Michael Haydn's Symphony No. 38 in F major, Perger 30, Sherman 38, MH 477, written in Salzburg in 1788, is the next to last F major symphony he wrote, the fifth of his final set of six symphonies.

The symphony is scored for two oboes, two bassoons, two horns, and strings. Sherman's edition of the score has "Cembalo" written in square brackets, suggesting continuo is optional in this work, despite his often-repeated statement that Haydn considered continuo essential even in the most fully instrumented works.

This work is in three movements:

Unlike the other symphonies in the final set of six, this one starts out piano and then states its theme forte, whereas the others first state it forte and then piano (though this is not unique among Haydn's symphonies). Despite its using horns in F, which became standard, the parts are still fairly limited to few notes in addition to F and C. However, in the recapitulation of the first movement, the first horn doubles the first violins an octave lower on the first theme. In the slow movement, the celli, instead of doubling the bassoons and basses on the bass line, double the first violins an octave lower and are written in tenor clef (changing to bass clef for a few measures in which they rejoin the bass complex).

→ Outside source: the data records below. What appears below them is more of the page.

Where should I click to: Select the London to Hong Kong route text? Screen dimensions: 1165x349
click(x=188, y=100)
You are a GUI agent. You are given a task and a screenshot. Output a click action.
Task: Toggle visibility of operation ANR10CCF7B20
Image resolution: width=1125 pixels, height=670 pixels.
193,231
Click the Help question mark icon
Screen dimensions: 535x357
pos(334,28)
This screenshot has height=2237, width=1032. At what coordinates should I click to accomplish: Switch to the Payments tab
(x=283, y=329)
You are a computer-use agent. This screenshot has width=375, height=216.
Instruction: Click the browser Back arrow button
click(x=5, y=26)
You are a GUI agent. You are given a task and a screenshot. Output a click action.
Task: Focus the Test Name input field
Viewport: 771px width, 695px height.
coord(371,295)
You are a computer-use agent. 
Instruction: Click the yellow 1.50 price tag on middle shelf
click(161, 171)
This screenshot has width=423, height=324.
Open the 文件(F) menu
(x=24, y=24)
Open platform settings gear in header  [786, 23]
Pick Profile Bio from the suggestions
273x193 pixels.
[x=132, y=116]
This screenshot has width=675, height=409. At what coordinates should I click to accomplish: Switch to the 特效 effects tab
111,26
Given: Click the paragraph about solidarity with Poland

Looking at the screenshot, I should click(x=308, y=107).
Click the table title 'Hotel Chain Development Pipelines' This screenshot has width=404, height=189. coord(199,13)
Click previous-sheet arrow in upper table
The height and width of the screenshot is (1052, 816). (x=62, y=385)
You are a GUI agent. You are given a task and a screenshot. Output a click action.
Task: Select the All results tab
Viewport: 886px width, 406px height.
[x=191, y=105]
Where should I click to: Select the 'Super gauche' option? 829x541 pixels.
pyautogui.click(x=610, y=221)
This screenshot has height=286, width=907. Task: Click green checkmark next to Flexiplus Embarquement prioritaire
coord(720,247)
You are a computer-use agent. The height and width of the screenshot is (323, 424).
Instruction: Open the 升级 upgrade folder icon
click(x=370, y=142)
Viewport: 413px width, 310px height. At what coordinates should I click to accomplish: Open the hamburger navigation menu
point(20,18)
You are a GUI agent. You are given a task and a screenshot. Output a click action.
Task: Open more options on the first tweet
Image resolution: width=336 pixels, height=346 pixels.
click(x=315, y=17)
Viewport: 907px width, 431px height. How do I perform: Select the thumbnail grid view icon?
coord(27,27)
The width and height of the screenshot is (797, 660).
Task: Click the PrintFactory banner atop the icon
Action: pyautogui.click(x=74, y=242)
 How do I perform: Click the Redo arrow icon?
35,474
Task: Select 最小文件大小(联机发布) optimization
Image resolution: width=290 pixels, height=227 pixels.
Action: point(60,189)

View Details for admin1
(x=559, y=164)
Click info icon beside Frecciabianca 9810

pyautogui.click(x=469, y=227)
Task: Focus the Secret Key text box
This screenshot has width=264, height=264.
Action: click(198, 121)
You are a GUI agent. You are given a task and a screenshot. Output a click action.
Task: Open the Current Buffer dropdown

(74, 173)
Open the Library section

Completed on February 10, the autograph score was bequeathed by Prince Esterházy to Hungary's national library in Budapest. Charles Sherman based his edition for Ludwig Doblinger "on a set of performance parts, bearing corrections in the composer's hand," from "the music collection of the Benedictine Archabbey of St. Peter in Salzburg."

==Discography==

Like the other symphonies of the 1788 set of six, this one is in the CPO disc with Johannes Goritzki conducting the New German Chamber Academy.